+++ PASSAGE TO READ
Starter homes in New York City typically cost anywhere from $400,000 to $800,000. But, for those seeking to purchase their first home, there’s a catch: you get less space.
In fact, a starter home in Manhattan may be no larger than a few parking spaces, according to StreetEasy.
Across New York City’s other boroughs, the median footprint of a typical starter home has decreased by 90 square feet to 900 square feet in August. That’s 9% less than it was three years earlier.
The reduction in median square footage was most obvious in the historically more affordable neighborhoods of Queens, Staten Island, and the Bronx. Here’s a breakdown:
- Manhattan. Starter homes in Manhattan have consistently been the smallest in the city, measuring 686 square feet. Given that a normal parking space in New York City is about 153 square feet, this is equivalent to about four and a half spaces.
- Brooklyn. Starter homes in this borough are the second most costly after Manhattan, at $658 per square foot. As of August, the median size for starter houses in Brooklyn was 924 square feet. That’s 8% less than it was three years prior.
++++++
+++ DATA EXCERPTS
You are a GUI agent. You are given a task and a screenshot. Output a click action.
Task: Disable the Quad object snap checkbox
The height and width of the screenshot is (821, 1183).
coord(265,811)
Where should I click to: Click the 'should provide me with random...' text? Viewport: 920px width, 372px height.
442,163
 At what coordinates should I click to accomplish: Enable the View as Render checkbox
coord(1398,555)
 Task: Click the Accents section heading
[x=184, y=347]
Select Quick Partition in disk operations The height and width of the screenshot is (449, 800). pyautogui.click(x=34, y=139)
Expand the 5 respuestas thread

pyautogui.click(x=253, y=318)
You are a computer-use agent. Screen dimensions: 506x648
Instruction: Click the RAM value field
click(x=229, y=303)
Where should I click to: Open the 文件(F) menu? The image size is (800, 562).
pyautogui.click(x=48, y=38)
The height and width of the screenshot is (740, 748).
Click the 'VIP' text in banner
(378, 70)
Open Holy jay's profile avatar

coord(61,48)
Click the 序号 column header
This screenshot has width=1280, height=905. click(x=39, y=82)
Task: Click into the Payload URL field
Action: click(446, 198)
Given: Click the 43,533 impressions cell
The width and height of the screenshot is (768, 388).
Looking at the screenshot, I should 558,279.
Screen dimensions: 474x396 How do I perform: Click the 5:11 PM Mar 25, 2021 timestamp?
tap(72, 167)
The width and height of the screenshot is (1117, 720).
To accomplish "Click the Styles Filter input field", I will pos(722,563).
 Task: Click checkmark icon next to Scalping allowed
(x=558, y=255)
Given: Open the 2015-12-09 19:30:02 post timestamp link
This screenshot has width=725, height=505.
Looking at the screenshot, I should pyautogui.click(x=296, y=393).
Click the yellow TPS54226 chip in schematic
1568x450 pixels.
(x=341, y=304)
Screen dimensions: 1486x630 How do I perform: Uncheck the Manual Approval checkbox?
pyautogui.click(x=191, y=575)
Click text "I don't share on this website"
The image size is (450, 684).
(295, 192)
++++++
TASK GOAL: Reproduce the passage on New York City starter homes in full, word for word.

SOLUTION:
Starter homes in New York City typically cost anywhere from $400,000 to $800,000. But, for those seeking to purchase their first home, there’s a catch: you get less space.
In fact, a starter home in Manhattan may be no larger than a few parking spaces, according to StreetEasy.
Across New York City’s other boroughs, the median footprint of a typical starter home has decreased by 90 square feet to 900 square feet in August. That’s 9% less than it was three years earlier.
The reduction in median square footage was most obvious in the historically more affordable neighborhoods of Queens, Staten Island, and the Bronx. Here’s a breakdown:
- Manhattan. Starter homes in Manhattan have consistently been the smallest in the city, measuring 686 square feet. Given that a normal parking space in New York City is about 153 square feet, this is equivalent to about four and a half spaces.
- Brooklyn. Starter homes in this borough are the second most costly after Manhattan, at $658 per square foot. As of August, the median size for starter houses in Brooklyn was 924 square feet. That’s 8% less than it was three years prior.